# Instruction
Summarize the excerpt on rendering stars with shaders in two sentences.

# Extract to read
** begin **
Some googling brought me to a very helpful guide on the Seeds of Andromeda dev blog which outlined how to procedurally render stars using OpenGL.  This post outlines how I translated a portion of this guide to three.js, along with a few tweaks.

The full code for the fragment and vertex shaders are on GitHub.  I have images here, but the visuals are most interesting on the actual tool (http://uncharted.bpodgursky.com/) since they are larger and animated.

Usual disclaimer — I don’t know anything about astronomy, and I’m new to WebGL, so don’t assume that anything here is “correct” or implemented “cleanly”.  Feedback and suggestions welcome.

My goal was to render something along the lines of this false-color image of the sun:

sun

In the final shader I implemented:

  • the star’s temperature is mapped to an RGB color
  • noise functions try to emulate the real texture
    • a base noise function to generate granules
    • a targeted negative noise function to generate sunspots
    • a broader noise function to generate hotter areas
  • a separate corona is added to show the star at long distances

Temperature mapping
The color of a star is determined by its temperature, following the black body radiation, color spectrum:

color_temperature_of_a_black_body

(sourced from wikipedia)
** end **
(Records)
** begin **
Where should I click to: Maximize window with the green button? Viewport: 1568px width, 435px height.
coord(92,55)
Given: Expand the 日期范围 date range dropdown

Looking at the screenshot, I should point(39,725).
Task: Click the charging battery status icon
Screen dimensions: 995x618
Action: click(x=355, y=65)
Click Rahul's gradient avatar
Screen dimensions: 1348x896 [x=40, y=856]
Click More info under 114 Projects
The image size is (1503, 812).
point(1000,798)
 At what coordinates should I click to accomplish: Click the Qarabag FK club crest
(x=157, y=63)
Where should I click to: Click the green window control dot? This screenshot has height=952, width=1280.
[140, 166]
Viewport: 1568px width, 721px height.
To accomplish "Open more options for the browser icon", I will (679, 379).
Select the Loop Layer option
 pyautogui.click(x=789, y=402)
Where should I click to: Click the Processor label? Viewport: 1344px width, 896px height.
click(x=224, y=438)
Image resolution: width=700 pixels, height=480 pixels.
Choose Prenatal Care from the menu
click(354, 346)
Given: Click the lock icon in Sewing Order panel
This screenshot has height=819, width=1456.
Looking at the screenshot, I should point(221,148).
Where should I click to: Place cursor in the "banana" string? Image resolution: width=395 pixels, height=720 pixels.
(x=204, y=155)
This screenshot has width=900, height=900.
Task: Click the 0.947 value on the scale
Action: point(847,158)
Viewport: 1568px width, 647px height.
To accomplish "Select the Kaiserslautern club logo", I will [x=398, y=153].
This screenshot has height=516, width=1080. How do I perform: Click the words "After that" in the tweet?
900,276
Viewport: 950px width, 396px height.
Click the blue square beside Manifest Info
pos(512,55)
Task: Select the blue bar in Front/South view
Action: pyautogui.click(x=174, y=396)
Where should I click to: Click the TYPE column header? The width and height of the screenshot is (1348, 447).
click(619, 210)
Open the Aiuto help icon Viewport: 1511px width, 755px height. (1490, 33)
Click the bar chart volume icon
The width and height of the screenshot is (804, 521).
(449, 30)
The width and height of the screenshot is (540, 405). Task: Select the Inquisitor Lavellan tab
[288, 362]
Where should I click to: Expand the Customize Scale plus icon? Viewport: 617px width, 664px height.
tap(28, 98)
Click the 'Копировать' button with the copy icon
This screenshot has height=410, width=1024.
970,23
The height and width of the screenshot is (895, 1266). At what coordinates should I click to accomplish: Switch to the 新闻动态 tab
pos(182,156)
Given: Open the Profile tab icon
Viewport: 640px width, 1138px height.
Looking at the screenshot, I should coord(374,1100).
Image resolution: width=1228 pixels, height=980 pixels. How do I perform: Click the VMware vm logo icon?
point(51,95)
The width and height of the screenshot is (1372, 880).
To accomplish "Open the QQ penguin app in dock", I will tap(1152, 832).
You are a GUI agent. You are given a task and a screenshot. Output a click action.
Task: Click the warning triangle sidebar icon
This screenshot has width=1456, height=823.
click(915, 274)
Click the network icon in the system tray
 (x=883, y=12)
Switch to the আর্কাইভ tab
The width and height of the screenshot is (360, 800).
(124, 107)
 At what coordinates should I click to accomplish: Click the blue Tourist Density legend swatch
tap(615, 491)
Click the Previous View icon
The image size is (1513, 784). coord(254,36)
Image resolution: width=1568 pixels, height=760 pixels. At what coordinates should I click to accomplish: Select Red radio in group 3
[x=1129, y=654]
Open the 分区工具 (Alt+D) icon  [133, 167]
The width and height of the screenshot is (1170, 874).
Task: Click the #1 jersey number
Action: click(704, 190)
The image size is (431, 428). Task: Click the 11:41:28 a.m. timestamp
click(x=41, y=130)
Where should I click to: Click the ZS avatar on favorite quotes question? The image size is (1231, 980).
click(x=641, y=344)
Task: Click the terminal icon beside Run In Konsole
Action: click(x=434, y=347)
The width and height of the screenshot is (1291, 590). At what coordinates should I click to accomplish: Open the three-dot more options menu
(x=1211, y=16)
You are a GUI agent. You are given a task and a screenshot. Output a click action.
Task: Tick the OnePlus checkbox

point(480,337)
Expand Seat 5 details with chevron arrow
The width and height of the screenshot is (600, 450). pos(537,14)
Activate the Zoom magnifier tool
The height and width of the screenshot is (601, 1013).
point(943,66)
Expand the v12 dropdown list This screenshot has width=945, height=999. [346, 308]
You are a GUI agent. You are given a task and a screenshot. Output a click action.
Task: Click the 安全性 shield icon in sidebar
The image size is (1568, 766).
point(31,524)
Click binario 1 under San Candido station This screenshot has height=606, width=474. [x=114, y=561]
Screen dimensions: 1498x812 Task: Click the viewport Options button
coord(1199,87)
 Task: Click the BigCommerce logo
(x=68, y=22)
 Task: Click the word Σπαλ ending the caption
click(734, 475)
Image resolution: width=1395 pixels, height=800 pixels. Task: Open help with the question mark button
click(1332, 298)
** end **
# Exercise response
The author translated part of a Seeds of Andromeda dev blog guide on procedurally rendering stars with OpenGL into three.js, with a few tweaks, aiming for something like a false-color image of the sun. The final shader maps the star's temperature to an RGB color following black body radiation, uses noise functions to emulate granules, sunspots and hotter areas, and adds a separate corona so the star shows at long distances.